Penggunaan data pribadi harus diawasi dan bisa dipertanggungjawabkan.

Jumat , 22 Oct 2021, 06:10 WIB
Seorang warga mengisi data pribadi untuk pengajuan menjadi anggota koperasi simpan pinjam sejahtera bersama secara daring menggunakan gawai di Jakarta, Senin (13/7/2020). Kementerian Koperasi dan UKM terus berupaya mendorong koperasi di Indonesia untuk  go digital, sebab digitalisasi menjadi kunci sukses dalam pengembangan koperasi.
Foto: Antara/Nova Wahyudi
Seorang warga mengisi data pribadi untuk pengajuan menjadi anggota koperasi simpan pinjam sejahtera bersama secara daring menggunakan gawai di Jakarta, Senin (13/7/2020). Kementerian Koperasi dan UKM terus berupaya mendorong koperasi di Indonesia untuk go digital, sebab digitalisasi menjadi kunci sukses dalam pengembangan koperasi.

REPUBLIKA.CO.ID, JAKARTA--Anggota Komisi I DPR Muhammad Farhan mendorong Rancangan Undang-Undang tentang Perlindungan Data Pribadi (PDP) disahkan pada November 2021. Mengingat urgensi perlindungan data pada era digitalisasi sekarang ini.

"November besok adalah kesempatan terakhir kita selama 25 hari kerja untuk menentukan apakah kita akan meloloskan rancangan undang-undang ini atau tidak," kata Farhan dalam diskusi daring mengenai perlindungan data konsumen di Jakarta, Kamis (21/10).

Farhan mengatakan RUU PDP DPR telah melalui proses pembahasan di badan legislasi, badan musyawarah, hingga rapat paripurna. Namun hingga saat ini belum bisa mengesahkannya menjadi undang-undang. Sementara, menurutnya, regulasi mengenai perlindungan data pribadi semakin diperlukan belakangan ini agar tidak ada pihak yang menyalahgunakan.

Farhan mencontohkan kasus pinjaman online atau pinjol yang dapat mengakses nomor kontak di ponsel debiturnya dan menghubungi kontak tersebut untuk menagih utang. Dia mengatakan hal tersebut termasuk dalam melanggar perlindungan data pribadi. Dia juga menerangkan perlindungan data pribadi bisa bermacam jenisnya.
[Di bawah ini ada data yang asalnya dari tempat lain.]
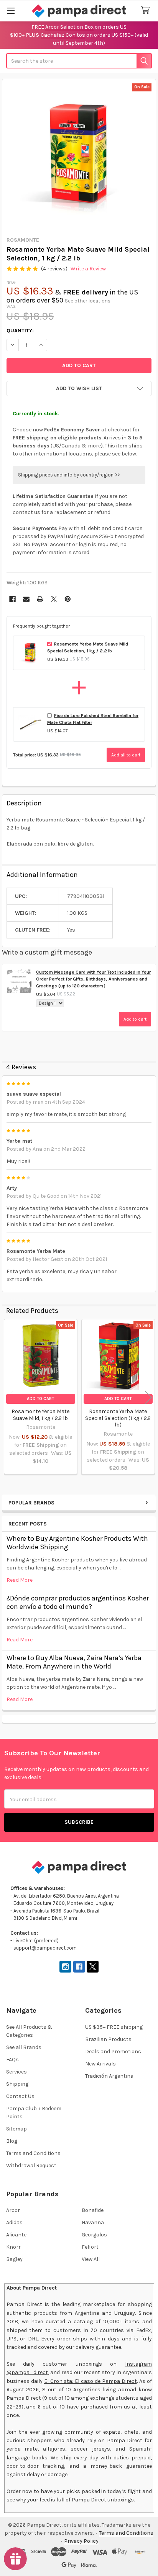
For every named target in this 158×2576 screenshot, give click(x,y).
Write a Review (88, 268)
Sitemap (16, 2129)
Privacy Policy (81, 2541)
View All (91, 2259)
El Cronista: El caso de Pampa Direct (90, 2381)
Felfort (90, 2247)
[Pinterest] (68, 599)
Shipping (17, 2084)
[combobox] (79, 60)
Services (16, 2072)
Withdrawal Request (31, 2165)
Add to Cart (40, 1398)
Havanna (93, 2222)
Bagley (14, 2259)
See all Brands (23, 2047)
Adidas (14, 2222)
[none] (79, 155)
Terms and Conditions (33, 2153)
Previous (9, 1397)
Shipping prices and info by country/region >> (69, 475)
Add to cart (134, 1019)
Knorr (13, 2247)
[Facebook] (12, 599)
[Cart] (147, 10)
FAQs (12, 2059)
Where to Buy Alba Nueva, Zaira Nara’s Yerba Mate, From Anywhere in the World (74, 1662)
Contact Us (20, 2096)
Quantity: (20, 330)
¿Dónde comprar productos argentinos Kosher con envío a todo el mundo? (78, 1602)
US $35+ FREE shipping (114, 2027)
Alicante (16, 2234)
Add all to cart (125, 755)
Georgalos (94, 2234)
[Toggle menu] (10, 10)
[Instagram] (65, 1967)
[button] (79, 388)
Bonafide (93, 2210)
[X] (54, 599)
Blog (11, 2141)
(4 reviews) (54, 268)
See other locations (87, 301)
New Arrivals (100, 2063)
Farhan juga mengambil contoh pihak mal atau pusat perbelanjaan yang bisa mengirim SMS atau pesan WhatsApp pada ponsel seseorang yang sedang berada di lokasi yang sama juga dinilai bisa melanggar perlindungan data pribadi. Selain itu, Farhan juga menerangkan data pribadi sifatnya juga bisa nonelektronik seperti formulir kertas yang berisi identitas diri untuk keperluan administrasi, namun kertas tersebut bisa berakhir digunakan ulang untuk keperluan lain.

"Perlindungan data pribadi ini merupakan sebuah bentuk undang-undang yang sebetulnya sifatnya sangat futuristik, tapi harus diputuskan sekarang. Kalau tidak diputuskan sekarang menunggu perkembangan demi perkembangan lama-lama tidak akan pernah jadi itu undang-undang," katanya.

Menurutnya, penggunaan data pribadi oleh berbagai pihak seperti industri sebagai komoditas ekonomi maupun akademisi untuk kepentingan harus diawasi dan bisa dipertanggungjawabkan. "Untuk itu, memang dibutuhkan sebuah political will yang kuat dari pemerintah dan DPR RI agar undang-undang ini segera diberlakukan," kata Farhan.